Naar het oordeel van de rechtbank is de onder a beschreven voorwaarde geen opschortende voorwaarde. Bij een opschortende voorwaarde is sprake van onzekerheid of de verbintenis waaraan de voorwaarde is gekoppeld haar werking krijgt. [partij A] heeft er terecht op gewezen dat daarvan geen sprake is omdat, ook in het geval dat een -objectief- onzeker feit door partijen als zeker is gedacht, de verbintenis onvoorwaardelijk is [4] . De onder 5.4 genoemde imperatieve bewoordingen in de SOK brengen naar het oordeel van de rechtbank tot uitdrukking dat partijen er bij het sluiten van de SOK vanuit zijn gegaan dat de gemeente de verbintenis tot overdracht van de gronden aan [partij A] zou nakomen. Dat partijen daarvan zijn uitgegaan is ook logisch omdat de provincie al had toegezegd dat zij zou meewerken aan de verwerving van de gronden door de gemeente. Hieruit volgt dat het in die visie van partijen slechts een kwestie van tijd was dat de gemeente de gronden in eigendom zou hebben en aan [partij A] zou overdragen. De rechtbank onderschrijft dan ook het standpunt van [partij A] dat uit de onder a beschreven voorwaarde volgt dat sprake is van een verbintenis onder tijdsbepaling en niet van een verbintenis onder opschortende voorwaarde.
5.13.
Ten aanzien van de onder b door de gemeente genoemde voorwaarde overweegt de rechtbank het volgende.

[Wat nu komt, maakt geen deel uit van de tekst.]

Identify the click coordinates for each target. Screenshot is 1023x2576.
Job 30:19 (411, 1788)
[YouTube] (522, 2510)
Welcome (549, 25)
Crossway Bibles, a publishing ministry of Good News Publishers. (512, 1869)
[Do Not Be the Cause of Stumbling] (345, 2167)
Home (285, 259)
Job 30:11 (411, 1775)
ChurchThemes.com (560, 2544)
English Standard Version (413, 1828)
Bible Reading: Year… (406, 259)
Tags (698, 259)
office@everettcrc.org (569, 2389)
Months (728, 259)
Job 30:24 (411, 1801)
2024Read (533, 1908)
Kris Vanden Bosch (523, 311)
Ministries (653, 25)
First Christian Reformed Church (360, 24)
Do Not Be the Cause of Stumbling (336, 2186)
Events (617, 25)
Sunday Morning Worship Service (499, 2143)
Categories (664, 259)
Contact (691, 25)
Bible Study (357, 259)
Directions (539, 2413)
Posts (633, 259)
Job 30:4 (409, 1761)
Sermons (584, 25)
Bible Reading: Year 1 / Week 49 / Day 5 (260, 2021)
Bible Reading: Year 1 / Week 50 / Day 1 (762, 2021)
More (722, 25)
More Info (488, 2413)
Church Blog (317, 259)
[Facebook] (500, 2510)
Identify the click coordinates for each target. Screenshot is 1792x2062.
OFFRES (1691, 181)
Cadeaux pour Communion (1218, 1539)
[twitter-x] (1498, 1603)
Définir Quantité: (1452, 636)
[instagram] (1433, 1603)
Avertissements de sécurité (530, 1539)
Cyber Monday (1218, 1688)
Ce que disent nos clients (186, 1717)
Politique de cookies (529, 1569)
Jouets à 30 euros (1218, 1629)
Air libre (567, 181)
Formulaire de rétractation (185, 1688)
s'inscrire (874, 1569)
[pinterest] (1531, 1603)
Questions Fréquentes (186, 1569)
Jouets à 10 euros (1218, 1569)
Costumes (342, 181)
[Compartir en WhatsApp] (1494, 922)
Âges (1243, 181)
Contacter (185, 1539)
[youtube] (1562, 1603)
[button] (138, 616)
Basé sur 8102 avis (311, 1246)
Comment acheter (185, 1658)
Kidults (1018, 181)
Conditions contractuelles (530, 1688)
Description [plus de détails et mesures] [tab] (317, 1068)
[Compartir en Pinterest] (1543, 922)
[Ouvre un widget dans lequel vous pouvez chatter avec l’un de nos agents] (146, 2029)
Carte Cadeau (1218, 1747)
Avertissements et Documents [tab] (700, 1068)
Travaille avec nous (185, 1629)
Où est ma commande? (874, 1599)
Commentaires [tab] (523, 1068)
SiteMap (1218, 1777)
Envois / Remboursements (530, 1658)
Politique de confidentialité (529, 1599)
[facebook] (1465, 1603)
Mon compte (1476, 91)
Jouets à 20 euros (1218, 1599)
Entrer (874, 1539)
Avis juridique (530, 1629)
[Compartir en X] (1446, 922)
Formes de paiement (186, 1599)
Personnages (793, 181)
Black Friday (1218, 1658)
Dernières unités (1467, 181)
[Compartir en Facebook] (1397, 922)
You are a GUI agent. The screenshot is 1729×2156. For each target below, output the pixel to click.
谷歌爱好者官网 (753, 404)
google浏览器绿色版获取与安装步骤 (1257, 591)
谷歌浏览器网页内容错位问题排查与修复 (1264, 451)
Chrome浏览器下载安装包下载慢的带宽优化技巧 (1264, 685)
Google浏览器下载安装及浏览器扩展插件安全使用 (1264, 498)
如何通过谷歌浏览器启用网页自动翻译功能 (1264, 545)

Artikel 7, lid 3 van de SOK luidt:
3. De overdracht en betaling zal moeten geschieden middels een notariële akte van ruiling, uiterlijk 1 maand voordat [partij A] start met de werkzaamheden ter plaatse.
5.14.
Naar het oordeel van de rechtbank is de onder b door de gemeente geformuleerde voorwaarde evenmin een opschortende voorwaarde. Daarbij neemt de rechtbank in aanmerking dat de manier waarop de gemeente deze voorwaarde nu formuleert en uitlegt, niet strookt met de formulering van artikel 7, lid 3 SOK, niet in lijn ligt met hoe partijen dit artikellid mochten opvatten en niet strookt met wat zij in dat kader redelijkerwijs van elkaar mochten verwachten. Naar het oordeel van de rechtbank is hier niet bedoeld om aan [partij A] te verplichten om binnen de genoemde termijn met de werkzaamheden te starten. Met de bepaling is beoogd om ervoor te zorgen dat de gemeente tijdig, dat wil zeggen uiterlijk een maand voor de start van de werkzaamheden door [partij A], de grond in eigendom overdraagt.
5.15.
De conclusie wat dit onderdeel betreft is dat het verweer van de gemeente dat er sprake is van opschortende voorwaarden die eerst vervuld moeten zijn voordat de gemeente gehouden kan worden aan haar verplichting om de grond over te dragen, niet opgaat. De vordering van [partij A] tot overdracht van de grond is opeisbaar.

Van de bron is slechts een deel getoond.